Top of Data supplied

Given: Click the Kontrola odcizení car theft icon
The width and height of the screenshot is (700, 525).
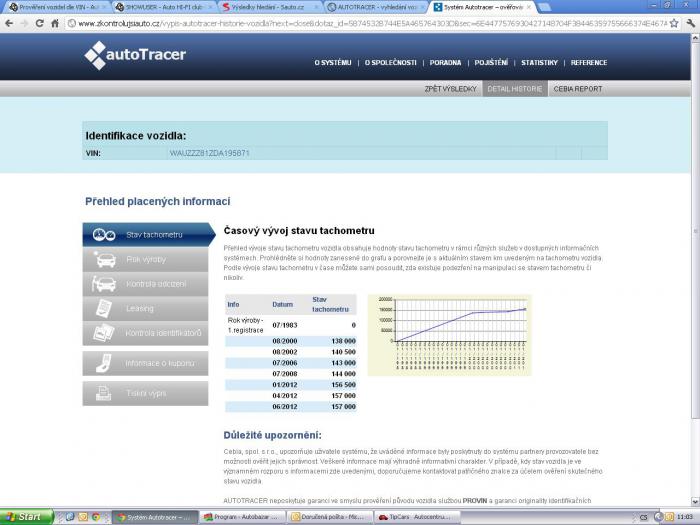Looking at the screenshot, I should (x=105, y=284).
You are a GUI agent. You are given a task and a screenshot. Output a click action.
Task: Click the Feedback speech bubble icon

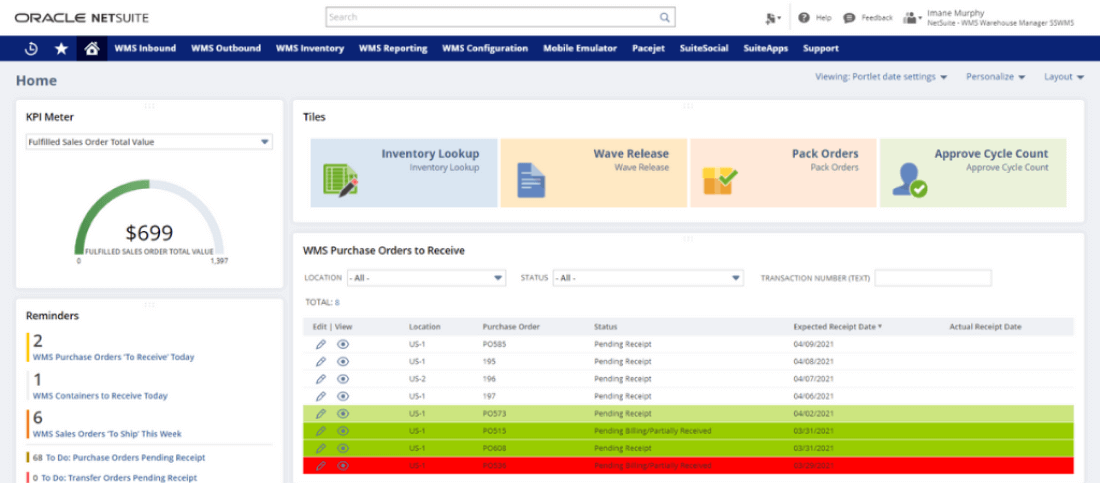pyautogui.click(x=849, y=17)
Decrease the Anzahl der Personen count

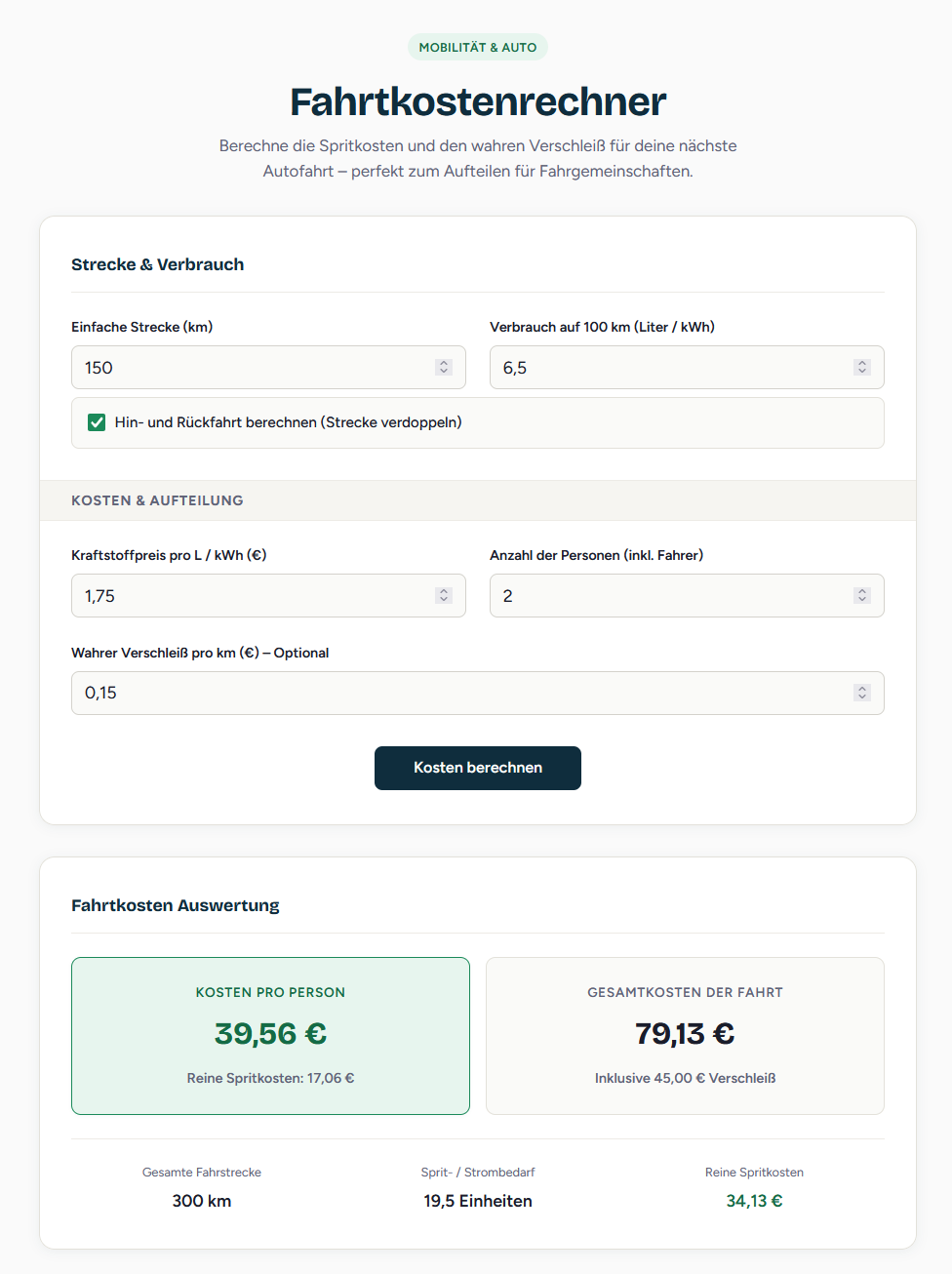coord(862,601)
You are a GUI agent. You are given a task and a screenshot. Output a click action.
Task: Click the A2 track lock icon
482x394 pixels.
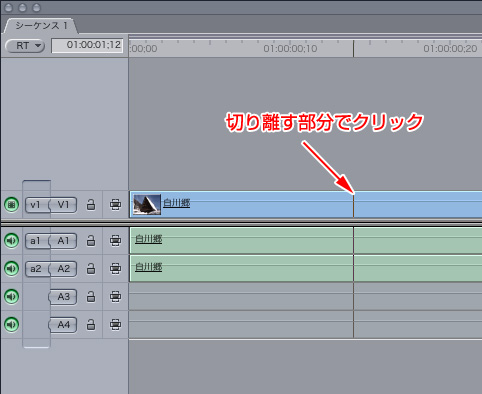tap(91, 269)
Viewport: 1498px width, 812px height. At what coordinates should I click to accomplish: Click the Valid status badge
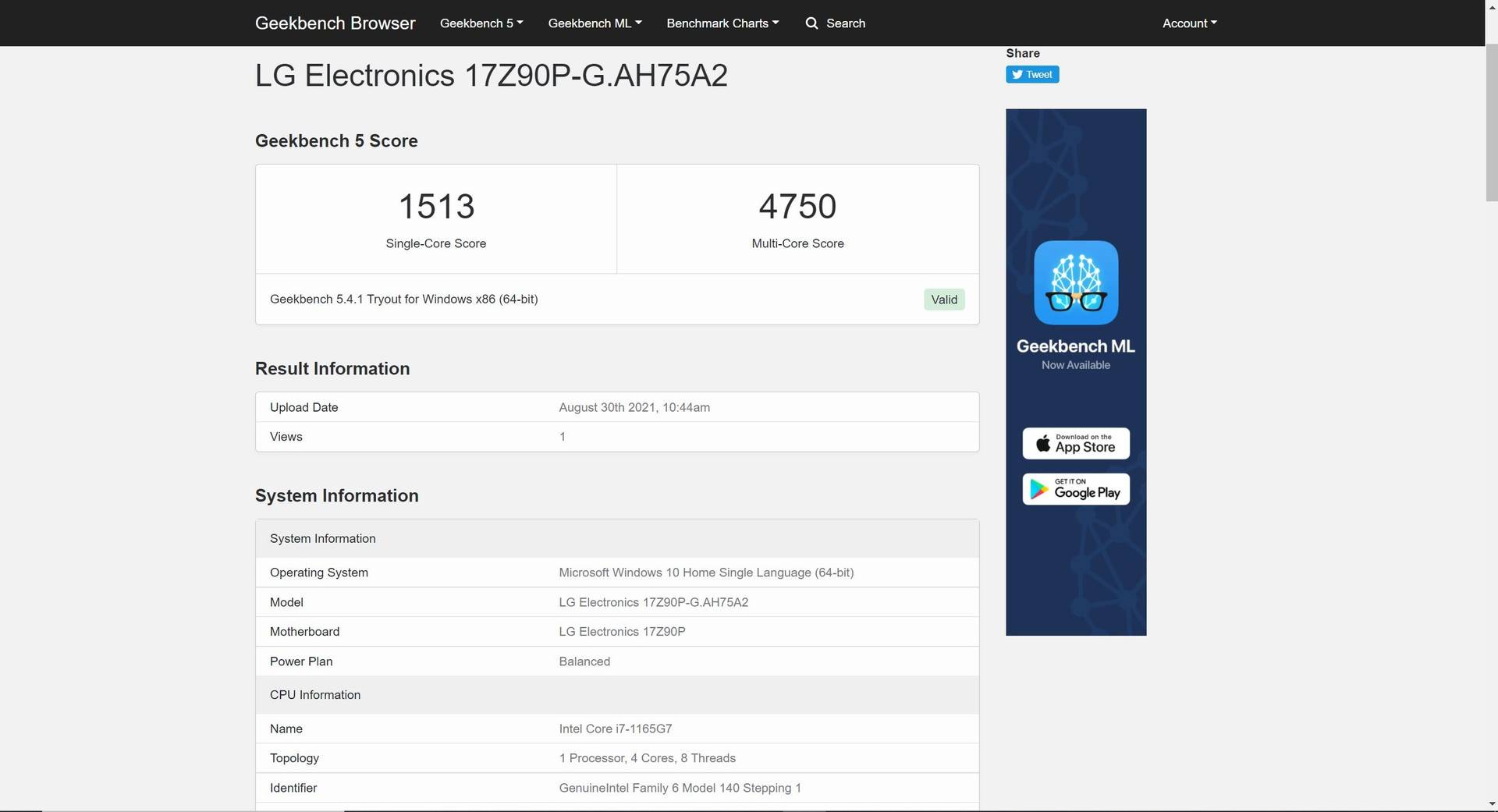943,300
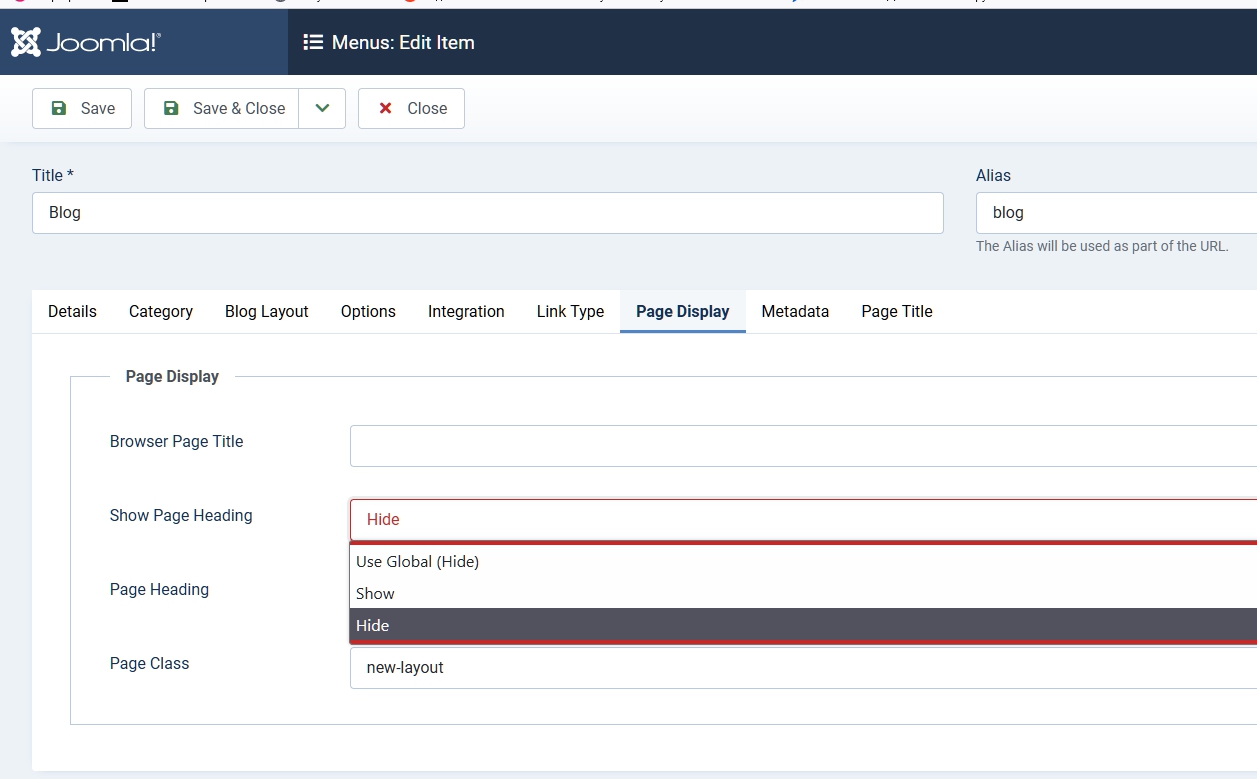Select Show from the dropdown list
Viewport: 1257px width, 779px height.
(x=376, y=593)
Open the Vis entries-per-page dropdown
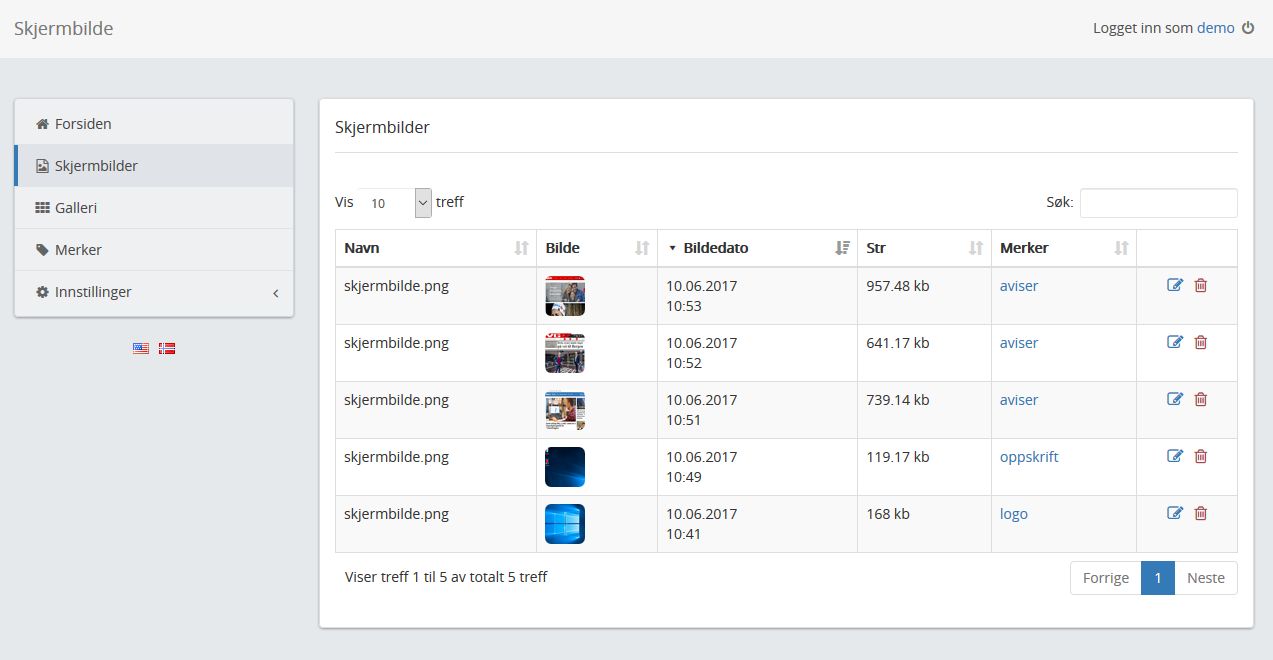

Bottom of Data supplied

*Task statement*
Reproduce the data above exactly, leaving each picture out.

*Response to this task*
Given: Click the Kontrola odcizení car theft icon
The width and height of the screenshot is (700, 525).
Looking at the screenshot, I should (x=105, y=284).
You are a GUI agent. You are given a task and a screenshot. Output a click action.
Task: Click the Feedback speech bubble icon

pyautogui.click(x=849, y=17)
Decrease the Anzahl der Personen count

coord(862,601)
You are a GUI agent. You are given a task and a screenshot. Output a click action.
Task: Click the A2 track lock icon
482x394 pixels.
tap(91, 269)
Viewport: 1498px width, 812px height. At what coordinates should I click to accomplish: Click the Valid status badge
943,300
Select Show from the dropdown list
Viewport: 1257px width, 779px height.
(x=376, y=593)
Open the Vis entries-per-page dropdown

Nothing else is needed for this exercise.